◆ THE INPUT
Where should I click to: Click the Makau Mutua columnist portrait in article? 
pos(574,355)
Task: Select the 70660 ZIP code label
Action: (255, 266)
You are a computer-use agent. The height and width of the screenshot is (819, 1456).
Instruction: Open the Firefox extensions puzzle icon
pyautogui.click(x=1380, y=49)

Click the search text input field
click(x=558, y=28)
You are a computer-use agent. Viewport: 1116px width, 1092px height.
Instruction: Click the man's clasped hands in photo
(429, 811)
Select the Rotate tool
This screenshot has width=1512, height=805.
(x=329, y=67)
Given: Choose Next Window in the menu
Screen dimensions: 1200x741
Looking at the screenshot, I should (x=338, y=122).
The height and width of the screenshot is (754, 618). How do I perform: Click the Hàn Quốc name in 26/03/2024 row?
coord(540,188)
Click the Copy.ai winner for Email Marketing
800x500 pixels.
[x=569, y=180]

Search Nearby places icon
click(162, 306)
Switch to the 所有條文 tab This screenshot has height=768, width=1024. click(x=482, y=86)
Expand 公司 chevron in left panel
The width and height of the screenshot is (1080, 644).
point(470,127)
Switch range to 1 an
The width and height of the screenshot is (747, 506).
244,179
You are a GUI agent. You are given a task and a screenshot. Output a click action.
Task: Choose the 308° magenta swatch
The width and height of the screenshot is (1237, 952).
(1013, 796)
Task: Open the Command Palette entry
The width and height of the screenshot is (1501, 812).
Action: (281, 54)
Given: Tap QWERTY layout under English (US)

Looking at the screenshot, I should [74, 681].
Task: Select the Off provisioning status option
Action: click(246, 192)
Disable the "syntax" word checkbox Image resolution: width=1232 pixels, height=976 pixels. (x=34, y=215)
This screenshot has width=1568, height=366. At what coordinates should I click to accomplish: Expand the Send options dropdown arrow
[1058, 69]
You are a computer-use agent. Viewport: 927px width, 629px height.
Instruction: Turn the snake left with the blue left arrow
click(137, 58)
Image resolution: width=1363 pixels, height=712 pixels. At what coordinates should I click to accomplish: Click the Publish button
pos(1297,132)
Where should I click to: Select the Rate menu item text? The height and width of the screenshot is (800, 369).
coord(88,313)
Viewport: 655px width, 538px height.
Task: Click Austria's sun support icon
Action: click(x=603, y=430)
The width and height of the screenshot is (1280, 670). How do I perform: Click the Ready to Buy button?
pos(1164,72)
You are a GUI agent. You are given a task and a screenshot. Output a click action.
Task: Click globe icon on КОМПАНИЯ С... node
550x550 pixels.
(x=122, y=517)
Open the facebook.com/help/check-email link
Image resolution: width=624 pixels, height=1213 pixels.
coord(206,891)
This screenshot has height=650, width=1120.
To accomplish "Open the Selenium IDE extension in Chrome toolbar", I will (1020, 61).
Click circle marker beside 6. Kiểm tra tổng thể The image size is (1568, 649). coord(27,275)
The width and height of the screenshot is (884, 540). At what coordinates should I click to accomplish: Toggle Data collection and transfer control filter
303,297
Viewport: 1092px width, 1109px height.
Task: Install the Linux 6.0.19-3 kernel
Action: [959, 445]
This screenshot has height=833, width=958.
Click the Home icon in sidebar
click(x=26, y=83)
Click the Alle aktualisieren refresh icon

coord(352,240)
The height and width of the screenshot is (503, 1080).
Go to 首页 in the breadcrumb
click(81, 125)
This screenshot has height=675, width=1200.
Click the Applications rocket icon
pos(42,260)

◆ TO DO
Wherever a line in the data above holds "Choose", copy that line.

◆ SOLVED EXERCISE
Given: Choose Next Window in the menu
Task: Choose the 308° magenta swatch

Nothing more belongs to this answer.